**TASK PROMPT:**
Write out each line of the records that has "click" in it.

**THE DATA:**
►

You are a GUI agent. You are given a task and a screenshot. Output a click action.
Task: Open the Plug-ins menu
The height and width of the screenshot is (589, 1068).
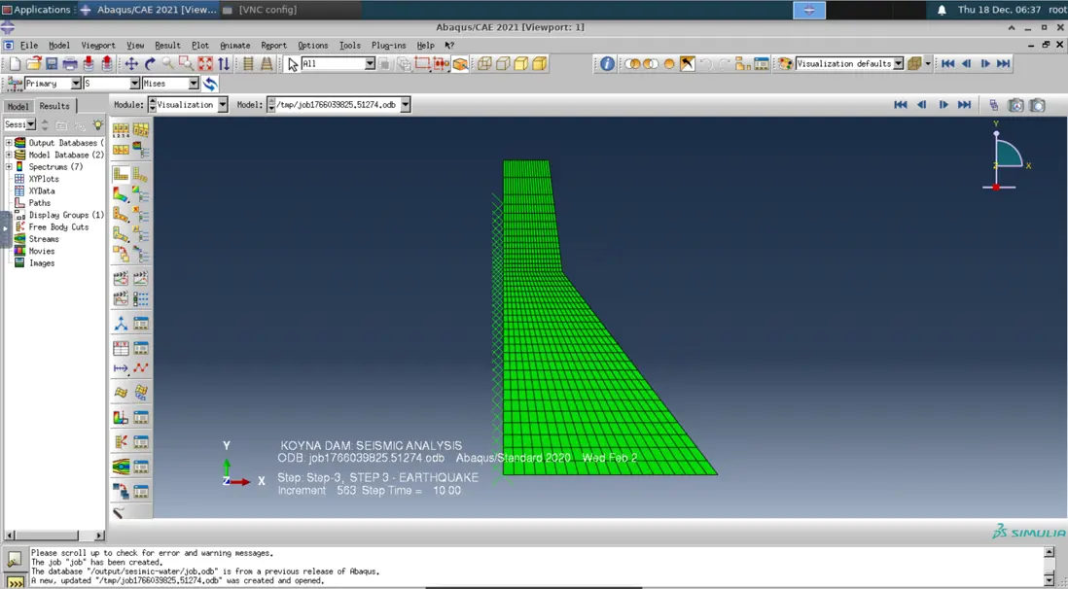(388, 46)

◄
►

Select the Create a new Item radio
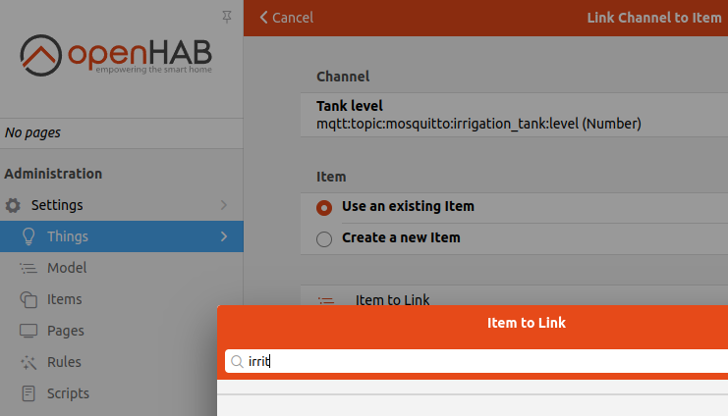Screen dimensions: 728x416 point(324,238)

◄
►

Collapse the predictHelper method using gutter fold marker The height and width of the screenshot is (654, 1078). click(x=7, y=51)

◄

**ANSWER TO THIS PROBLEM:**
You are a GUI agent. You are given a task and a screenshot. Output a click action.
Collapse the predictHelper method using gutter fold marker The height and width of the screenshot is (654, 1078). click(x=7, y=51)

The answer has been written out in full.